Filter the lines below, copying only those with the string "magnifier".
———
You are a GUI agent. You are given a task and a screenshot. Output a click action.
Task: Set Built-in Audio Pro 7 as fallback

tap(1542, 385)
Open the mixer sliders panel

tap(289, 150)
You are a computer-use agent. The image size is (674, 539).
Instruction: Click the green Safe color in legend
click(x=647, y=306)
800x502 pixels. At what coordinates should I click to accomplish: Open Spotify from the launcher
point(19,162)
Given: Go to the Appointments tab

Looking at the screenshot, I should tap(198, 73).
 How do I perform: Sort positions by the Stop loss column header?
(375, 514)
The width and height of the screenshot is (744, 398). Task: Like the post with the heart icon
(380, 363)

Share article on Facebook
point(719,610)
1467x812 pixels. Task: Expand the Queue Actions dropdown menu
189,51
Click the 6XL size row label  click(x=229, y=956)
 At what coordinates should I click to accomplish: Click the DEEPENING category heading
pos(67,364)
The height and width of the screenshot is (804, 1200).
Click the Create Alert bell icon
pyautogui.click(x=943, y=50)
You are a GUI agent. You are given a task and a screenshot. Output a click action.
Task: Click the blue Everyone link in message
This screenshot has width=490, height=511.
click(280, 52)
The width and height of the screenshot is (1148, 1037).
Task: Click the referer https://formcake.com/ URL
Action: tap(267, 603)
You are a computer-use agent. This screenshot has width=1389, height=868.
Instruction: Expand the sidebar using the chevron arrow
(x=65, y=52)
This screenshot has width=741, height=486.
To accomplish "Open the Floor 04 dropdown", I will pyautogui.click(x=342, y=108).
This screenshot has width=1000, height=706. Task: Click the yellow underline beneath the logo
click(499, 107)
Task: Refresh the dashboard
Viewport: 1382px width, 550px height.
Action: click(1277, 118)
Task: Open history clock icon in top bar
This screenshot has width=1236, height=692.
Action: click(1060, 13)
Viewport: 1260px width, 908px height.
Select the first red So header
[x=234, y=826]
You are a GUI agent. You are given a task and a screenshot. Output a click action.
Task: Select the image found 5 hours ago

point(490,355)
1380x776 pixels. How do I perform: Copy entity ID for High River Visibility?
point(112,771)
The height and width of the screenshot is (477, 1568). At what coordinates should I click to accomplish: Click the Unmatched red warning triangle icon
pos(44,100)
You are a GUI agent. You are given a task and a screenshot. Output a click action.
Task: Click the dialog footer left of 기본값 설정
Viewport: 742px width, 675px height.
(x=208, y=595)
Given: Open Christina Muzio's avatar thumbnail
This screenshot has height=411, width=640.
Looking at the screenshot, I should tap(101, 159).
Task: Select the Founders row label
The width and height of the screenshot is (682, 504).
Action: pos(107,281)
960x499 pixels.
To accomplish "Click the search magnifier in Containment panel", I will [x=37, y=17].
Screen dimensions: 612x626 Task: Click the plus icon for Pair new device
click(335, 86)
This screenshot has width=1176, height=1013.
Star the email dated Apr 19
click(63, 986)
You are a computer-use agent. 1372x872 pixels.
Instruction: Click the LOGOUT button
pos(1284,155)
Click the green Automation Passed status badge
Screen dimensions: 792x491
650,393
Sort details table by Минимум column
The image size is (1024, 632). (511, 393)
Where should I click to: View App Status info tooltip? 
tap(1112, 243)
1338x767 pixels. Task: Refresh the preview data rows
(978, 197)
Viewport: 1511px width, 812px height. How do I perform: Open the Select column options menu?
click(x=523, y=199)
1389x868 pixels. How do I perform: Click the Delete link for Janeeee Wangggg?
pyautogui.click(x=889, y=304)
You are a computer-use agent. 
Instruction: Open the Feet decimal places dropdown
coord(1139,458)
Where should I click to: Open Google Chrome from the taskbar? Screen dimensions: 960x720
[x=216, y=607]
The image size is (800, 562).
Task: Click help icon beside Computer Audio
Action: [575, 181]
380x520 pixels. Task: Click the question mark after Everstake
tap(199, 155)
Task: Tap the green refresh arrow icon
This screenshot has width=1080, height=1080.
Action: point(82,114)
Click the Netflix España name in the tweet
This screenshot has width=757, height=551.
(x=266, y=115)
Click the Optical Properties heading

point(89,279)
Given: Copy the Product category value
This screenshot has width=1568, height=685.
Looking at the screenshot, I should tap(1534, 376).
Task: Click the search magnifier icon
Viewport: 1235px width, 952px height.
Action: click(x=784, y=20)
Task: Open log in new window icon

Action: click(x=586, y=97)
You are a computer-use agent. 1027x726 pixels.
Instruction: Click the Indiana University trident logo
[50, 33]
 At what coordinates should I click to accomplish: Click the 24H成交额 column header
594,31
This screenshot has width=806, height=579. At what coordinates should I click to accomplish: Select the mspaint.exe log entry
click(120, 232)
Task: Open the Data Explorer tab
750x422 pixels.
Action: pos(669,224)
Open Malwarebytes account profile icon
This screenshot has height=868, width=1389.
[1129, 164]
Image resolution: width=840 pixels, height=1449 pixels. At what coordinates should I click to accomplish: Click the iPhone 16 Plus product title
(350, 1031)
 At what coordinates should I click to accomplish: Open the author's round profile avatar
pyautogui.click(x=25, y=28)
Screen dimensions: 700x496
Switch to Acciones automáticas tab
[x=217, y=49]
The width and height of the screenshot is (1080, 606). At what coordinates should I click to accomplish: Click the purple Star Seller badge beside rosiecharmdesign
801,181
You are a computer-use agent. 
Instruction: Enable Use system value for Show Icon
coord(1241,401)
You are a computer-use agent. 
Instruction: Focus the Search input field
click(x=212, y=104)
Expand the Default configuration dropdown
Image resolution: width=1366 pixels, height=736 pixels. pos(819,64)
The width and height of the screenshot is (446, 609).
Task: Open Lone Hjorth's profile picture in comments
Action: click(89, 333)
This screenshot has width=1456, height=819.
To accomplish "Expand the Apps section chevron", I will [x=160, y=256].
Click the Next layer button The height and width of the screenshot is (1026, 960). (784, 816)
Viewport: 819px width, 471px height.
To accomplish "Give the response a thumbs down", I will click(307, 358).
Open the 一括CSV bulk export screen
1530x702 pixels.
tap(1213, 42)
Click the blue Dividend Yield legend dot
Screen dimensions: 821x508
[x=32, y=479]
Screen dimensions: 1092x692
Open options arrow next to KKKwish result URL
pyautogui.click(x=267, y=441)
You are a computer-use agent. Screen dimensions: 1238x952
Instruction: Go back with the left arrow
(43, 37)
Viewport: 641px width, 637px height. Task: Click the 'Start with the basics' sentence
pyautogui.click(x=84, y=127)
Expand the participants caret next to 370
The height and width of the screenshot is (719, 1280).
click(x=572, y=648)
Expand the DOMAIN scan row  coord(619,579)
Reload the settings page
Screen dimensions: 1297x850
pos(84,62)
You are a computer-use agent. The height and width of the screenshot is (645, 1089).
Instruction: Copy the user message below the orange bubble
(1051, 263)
———
Task output:
To accomplish "Click the search magnifier in Containment panel", I will [x=37, y=17].
Task: Click the search magnifier icon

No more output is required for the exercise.